ProcessBlock Overview
TheProcessBlock() method is the heart of your audio plugin. It’s called repeatedly by the host on a high-priority real-time audio thread.
void ProcessBlock(sample** inputs, sample** outputs, int nFrames) override {
const double gain = GetParam(kGain)->Value() / 100.;
const int nChans = NOutChansConnected();
for (int s = 0; s < nFrames; s++) {
for (int c = 0; c < nChans; c++) {
outputs[c][s] = inputs[c][s] * gain;
}
}
}
Method Signature
virtual void ProcessBlock(
sample** inputs, // Input audio buffers (non-interleaved)

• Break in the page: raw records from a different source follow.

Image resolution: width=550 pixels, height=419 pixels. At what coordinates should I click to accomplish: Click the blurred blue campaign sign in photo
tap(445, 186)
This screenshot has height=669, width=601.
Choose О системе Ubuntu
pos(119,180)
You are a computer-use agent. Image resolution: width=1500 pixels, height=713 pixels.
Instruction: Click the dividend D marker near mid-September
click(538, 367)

sample** outputs, // Output audio buffers (non-interleaved)
int nFrames // Number of samples per channel this block
);
Inputs
inputs[channel][sample]2D array of input buffers. Unconnected channels contain zeros.Outputs
outputs[channel][sample]2D array of output buffers. Must write to all connected channels.nFrames
Block size in samples per channel. Can vary between calls (typically 32-2048).
sample
Either
float or double based on SAMPLE_TYPE_DOUBLE define.Buffer Layout
Non-Interleaved (Planar) Format
iPlug2 uses non-interleaved audio buffers, where each channel is a separate array:// Non-interleaved (iPlug2)

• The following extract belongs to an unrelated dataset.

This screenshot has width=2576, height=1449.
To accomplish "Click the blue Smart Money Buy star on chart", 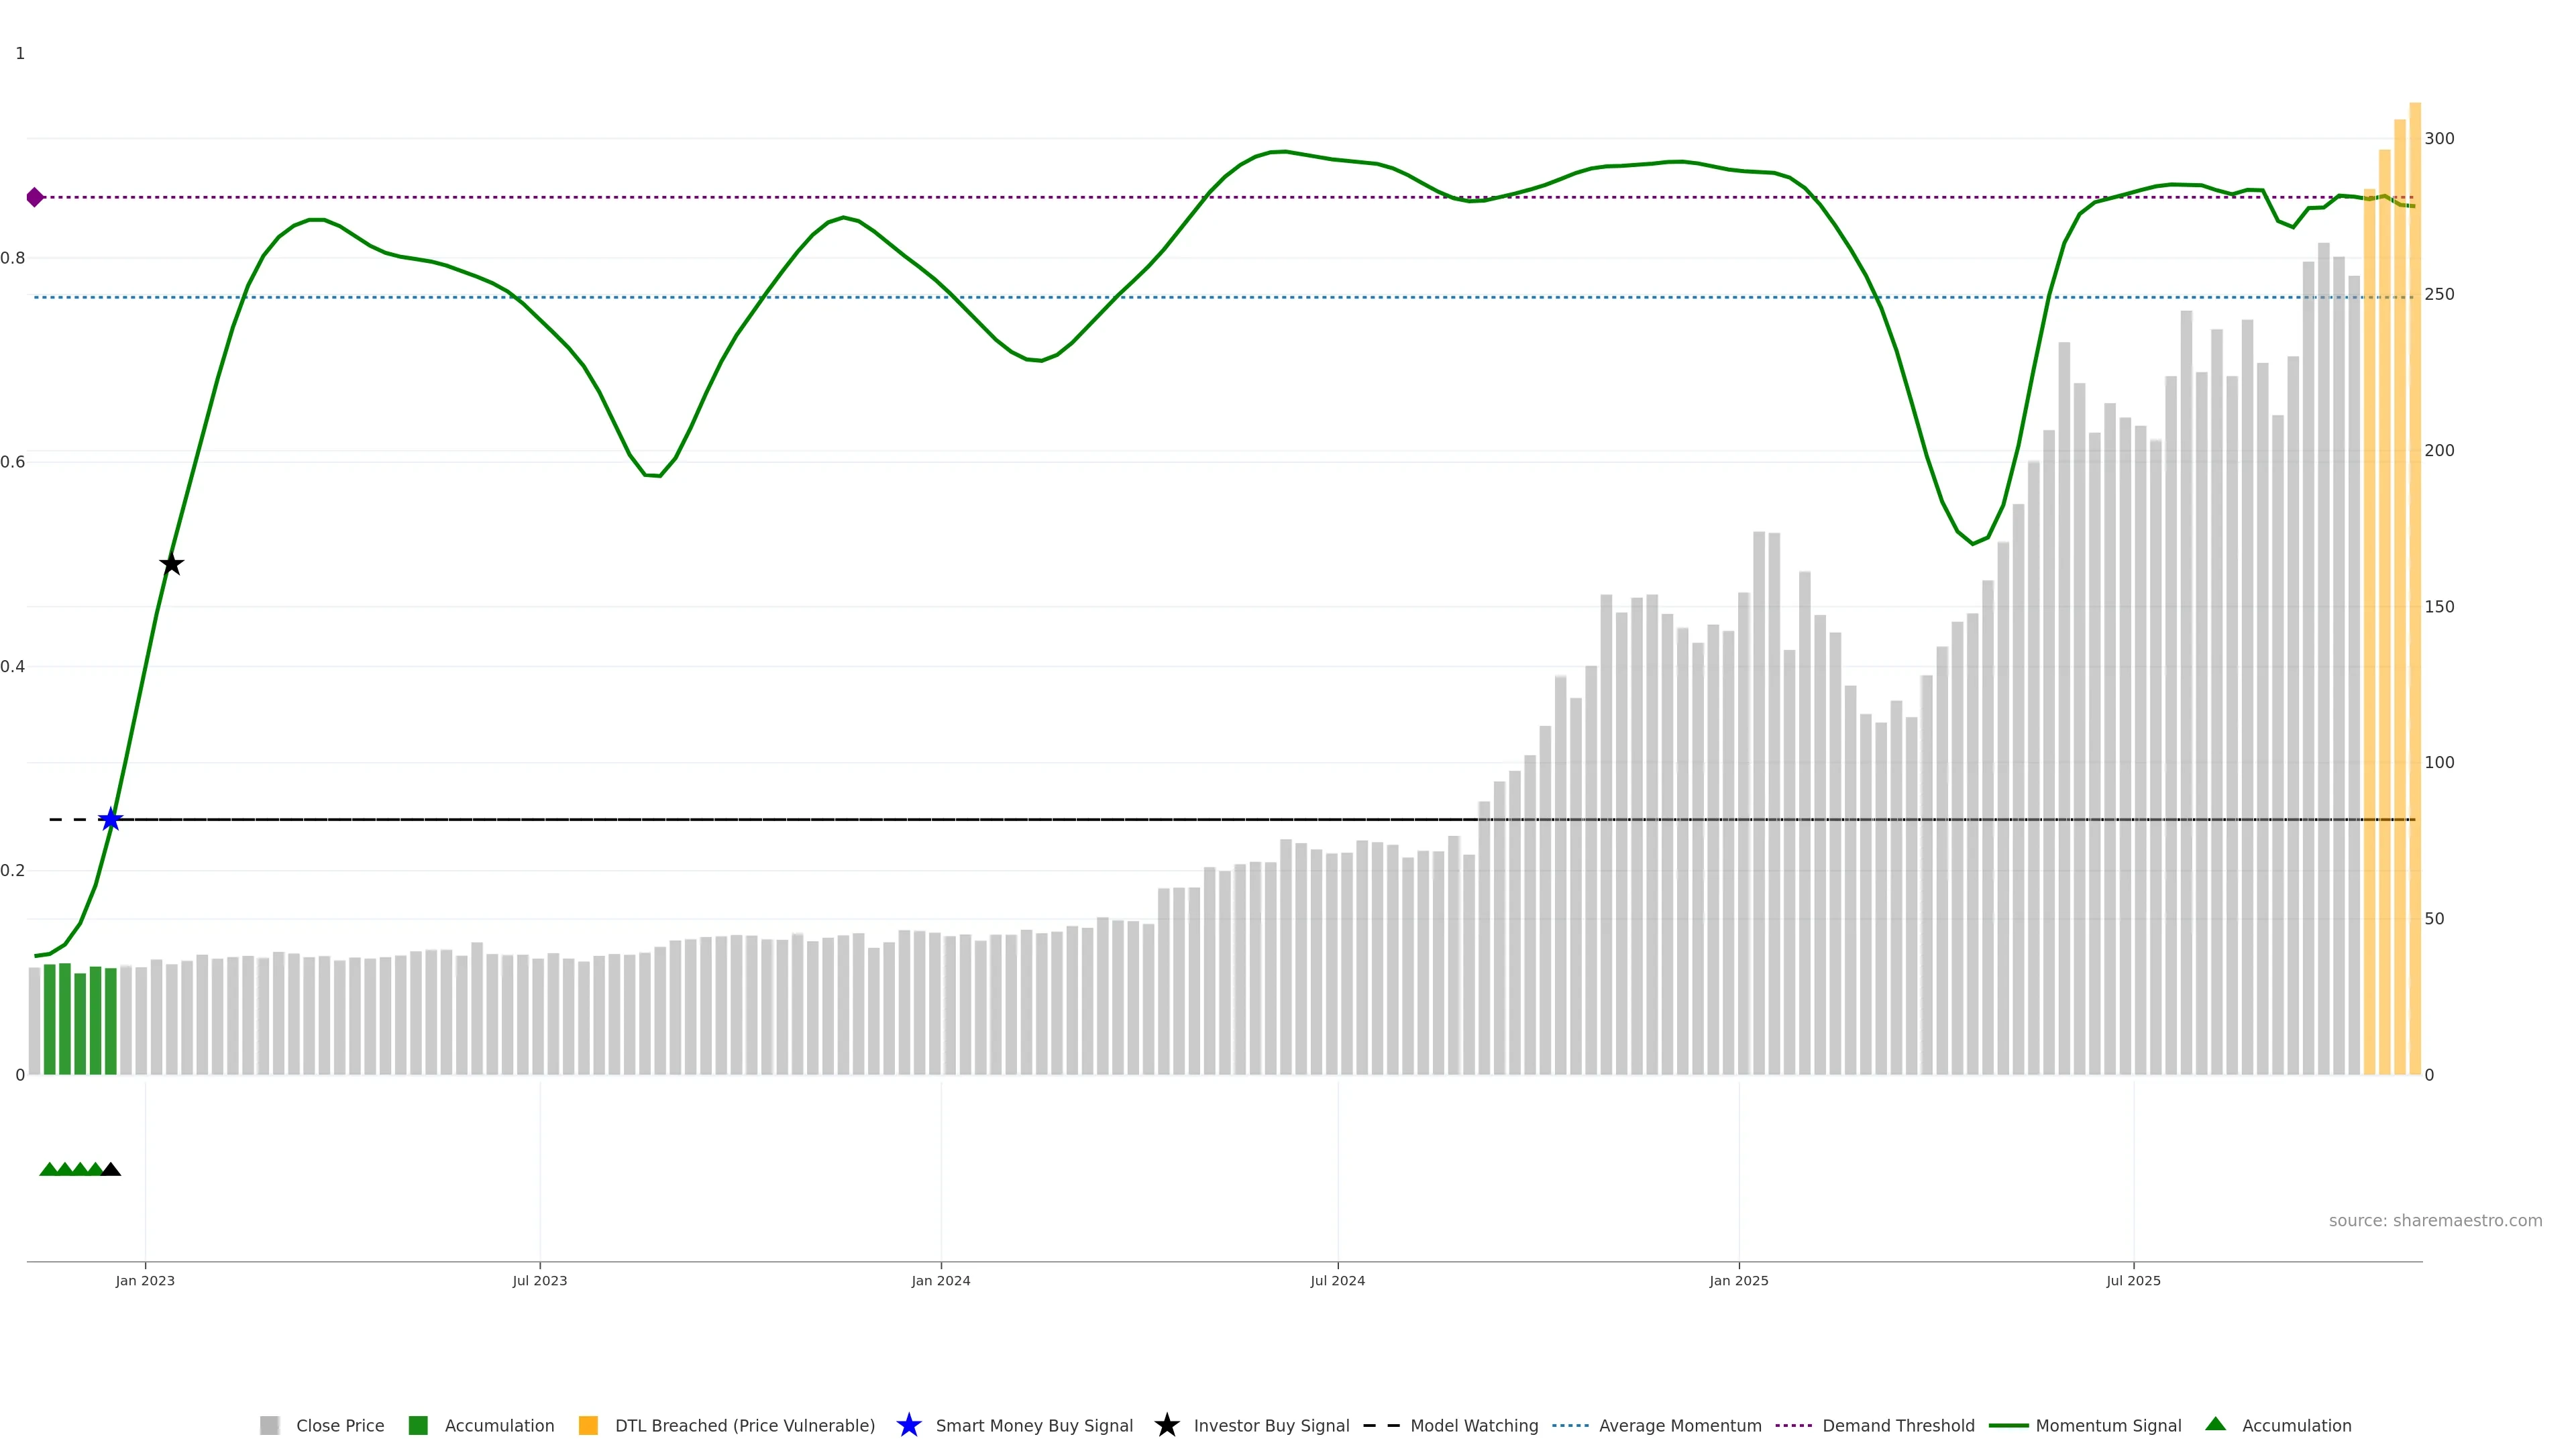I will (111, 820).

inputs[0][0] // Left channel, sample 0
inputs[0][1] // Left channel, sample 1
inputs[0][2] // Left channel, sample 2
inputs[1][0] // Right channel, sample 0
inputs[1][1] // Right channel, sample 1
inputs[1][2] // Right channel, sample 2
NOT interleaved like raw audio files:
// Interleaved (NOT used in iPlug2)
buffer[0] // Left, sample 0
buffer[1] // Right, sample 0
buffer[2] // Left, sample 1
buffer[3] // Right, sample 1
Accessing Buffers
void ProcessBlock(sample** inputs, sample** outputs, int nFrames) {
// Get number of connected channels
const int nIn = NInChansConnected();
const int nOut = NOutChansConnected();
// Per-sample processing (inner loop = samples)
for (int c = 0; c < nOut; c++) {
for (int s = 0; s < nFrames; s++) {
// Read from input channel c, sample s
sample input = inputs[c][s];
// Process...
sample output = input * gain;
// Write to output channel c, sample s
outputs[c][s] = output;
}
}
// Or per-channel processing (inner loop = channels)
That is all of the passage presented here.